September 29th:Landis requests a public hearing.

November 14th:It is revealed a hacker has been breaking into the LNDD (Laboratoire National de Dépistage du Dopage) computers and leaking files.

November 15th:The LNDD admits typing errors on a Landis sample. He says this is proof of sloppiness in the French lab.

January 4th:The Floyd Fairness Fund is established, to enable supporters to provide donations to Landis's legal battle.

February: Landis's defence team claims the same LNDD technicians tested his A and B samples, contrary to protocol.

March:Landis's team claim LNDD files were manipulated.

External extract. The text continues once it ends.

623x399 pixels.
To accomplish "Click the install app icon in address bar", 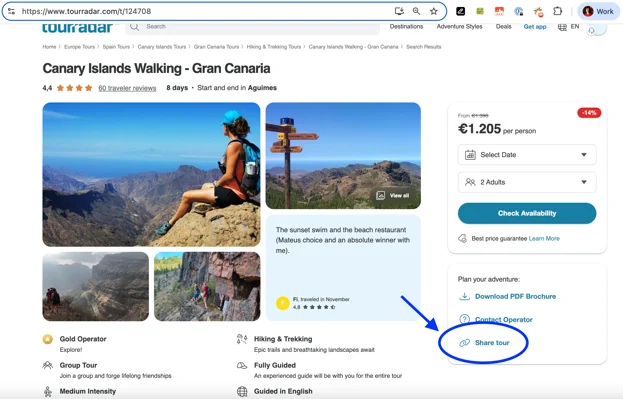I will click(399, 11).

April 11th:The arbitration panel votes two-to-one to analyse the leftover B samples at the same LNDD French lab.

April 23rd:L'Équipe announces synthetic testosterone is found in the B samples. Landis says the lab is unreliable.

May 10th:Landis claims Usada offered him a reduced suspension if he would give evidence against Lance Armstrong.

May 14th: Usada's 10-day hearing begins in Malibu.

May 17th:Greg LeMond testifies Landis's manager called to "intimidate" him about the sexual abuse LeMond suffered as a child. Landis denies involvement and fires his manager.

June: The cycling world awaits the outcome of the hearing.